C'est la pratique consistant à rédiger et mettre en œuvre un contrôle une seule fois, puis à le rattacher aux exigences des divers cadres qu'il satisfait. Une même revue des accès peut servir à SOC 2, à ISO 27001 et à la couche opérationnelle d'ISO 42001, avec un seul artefact de preuve pour trois évaluations.

Quel est le recoupement entre SOC 2 et ISO 27001 ?+

À la couche de sécurité opérationnelle, il est très élevé : accès, gestion des changements, chiffrement, journalisation, risque fournisseurs, réponse aux incidents et formation figurent dans les deux. L'écart tient à la couche du système de management, exigée par ISO et absente de SOC 2.

Puis-je rattacher ISO 42001 à mes contrôles de sécurité existants ?+

En partie. Les contrôles opérationnels se transfèrent bien, mais ISO 42001 ajoute des exigences sans équivalent en sécurité : une évaluation d'incidence centrée sur les effets sur les personnes, la documentation du cycle de vie des données et des modèles, et un domaine d'application propre à l'IA. Ce sont de nouveaux travaux, non des travaux rattachés.

Quand faut-il marquer une correspondance comme partielle ?+

Chaque fois que la même preuve ne satisferait pas les deux évaluateurs sans modification. Si un cadre exige un champ supplémentaire, une population plus large ou une fréquence différente, la correspondance est partielle et l'écart doit être consigné avec un responsable.

Quel cadre une entreprise canadienne devrait-elle viser en premier ?+

Habituellement SOC 2 ou ISO 27001, car la sécurité est ce que la plupart des acheteurs canadiens examinent en approvisionnement. Commencer par ISO 42001 se justifie surtout lorsque la gouvernance de l'IA est précisément ce que vos clients ou les autorités vous demandent de démontrer.

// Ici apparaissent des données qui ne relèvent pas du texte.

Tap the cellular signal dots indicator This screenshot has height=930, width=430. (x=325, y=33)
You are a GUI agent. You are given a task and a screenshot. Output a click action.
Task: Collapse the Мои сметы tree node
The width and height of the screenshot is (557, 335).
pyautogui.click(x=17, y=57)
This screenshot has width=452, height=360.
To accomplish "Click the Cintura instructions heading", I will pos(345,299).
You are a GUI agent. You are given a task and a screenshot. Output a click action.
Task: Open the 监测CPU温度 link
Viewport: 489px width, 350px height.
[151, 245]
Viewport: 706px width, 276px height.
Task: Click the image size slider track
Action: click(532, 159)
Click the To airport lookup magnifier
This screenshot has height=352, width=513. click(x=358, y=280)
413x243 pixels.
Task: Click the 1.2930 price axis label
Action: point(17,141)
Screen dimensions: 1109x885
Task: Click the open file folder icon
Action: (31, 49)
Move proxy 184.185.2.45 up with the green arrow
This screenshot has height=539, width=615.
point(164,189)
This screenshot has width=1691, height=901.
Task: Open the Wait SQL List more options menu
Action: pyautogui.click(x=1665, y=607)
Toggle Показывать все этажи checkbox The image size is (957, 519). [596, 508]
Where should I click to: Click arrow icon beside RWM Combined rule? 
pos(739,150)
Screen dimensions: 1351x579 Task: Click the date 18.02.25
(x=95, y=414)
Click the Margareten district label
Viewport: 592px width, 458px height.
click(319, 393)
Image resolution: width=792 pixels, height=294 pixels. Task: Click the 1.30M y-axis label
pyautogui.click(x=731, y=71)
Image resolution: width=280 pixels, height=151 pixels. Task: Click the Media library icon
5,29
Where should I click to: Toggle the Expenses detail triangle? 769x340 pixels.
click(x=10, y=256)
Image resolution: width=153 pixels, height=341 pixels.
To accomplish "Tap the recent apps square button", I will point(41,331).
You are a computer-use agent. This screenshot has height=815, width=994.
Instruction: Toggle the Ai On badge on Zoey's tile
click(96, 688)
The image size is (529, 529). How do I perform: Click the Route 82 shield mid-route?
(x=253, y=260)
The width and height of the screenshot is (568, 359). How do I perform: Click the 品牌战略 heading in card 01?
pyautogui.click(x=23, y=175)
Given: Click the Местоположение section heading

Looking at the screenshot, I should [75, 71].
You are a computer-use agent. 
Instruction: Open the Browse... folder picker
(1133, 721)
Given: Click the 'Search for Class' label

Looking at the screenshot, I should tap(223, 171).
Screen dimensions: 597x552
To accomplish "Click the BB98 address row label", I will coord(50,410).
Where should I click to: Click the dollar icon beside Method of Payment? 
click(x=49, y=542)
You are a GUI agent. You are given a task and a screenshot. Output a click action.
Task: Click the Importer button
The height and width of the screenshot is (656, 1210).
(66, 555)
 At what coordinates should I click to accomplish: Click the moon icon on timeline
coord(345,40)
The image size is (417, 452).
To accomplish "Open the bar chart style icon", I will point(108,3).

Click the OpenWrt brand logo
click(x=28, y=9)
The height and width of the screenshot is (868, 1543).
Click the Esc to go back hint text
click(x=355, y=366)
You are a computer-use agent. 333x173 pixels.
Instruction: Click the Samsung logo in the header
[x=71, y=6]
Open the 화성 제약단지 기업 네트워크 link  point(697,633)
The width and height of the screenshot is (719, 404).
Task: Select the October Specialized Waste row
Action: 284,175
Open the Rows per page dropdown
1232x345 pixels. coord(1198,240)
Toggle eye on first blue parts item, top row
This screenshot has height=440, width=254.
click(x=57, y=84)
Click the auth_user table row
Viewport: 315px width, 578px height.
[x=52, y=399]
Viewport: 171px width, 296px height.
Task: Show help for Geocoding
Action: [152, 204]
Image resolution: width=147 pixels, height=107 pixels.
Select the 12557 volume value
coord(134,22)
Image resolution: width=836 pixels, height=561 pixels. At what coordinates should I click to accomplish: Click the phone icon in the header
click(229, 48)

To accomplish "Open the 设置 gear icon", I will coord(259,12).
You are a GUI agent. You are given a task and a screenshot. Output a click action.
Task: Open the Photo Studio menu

Faut-il nommer les contrôles d'après les références des cadres ?+

Non. Nommez-les dans votre langage opérationnel, par exemple « revue trimestrielle des accès avec retraits documentés ». Les références changent d'une version à l'autre, et un jeu de contrôles nommé d'après des numéros de clauses devient illisible et doit être réécrit à chaque cycle.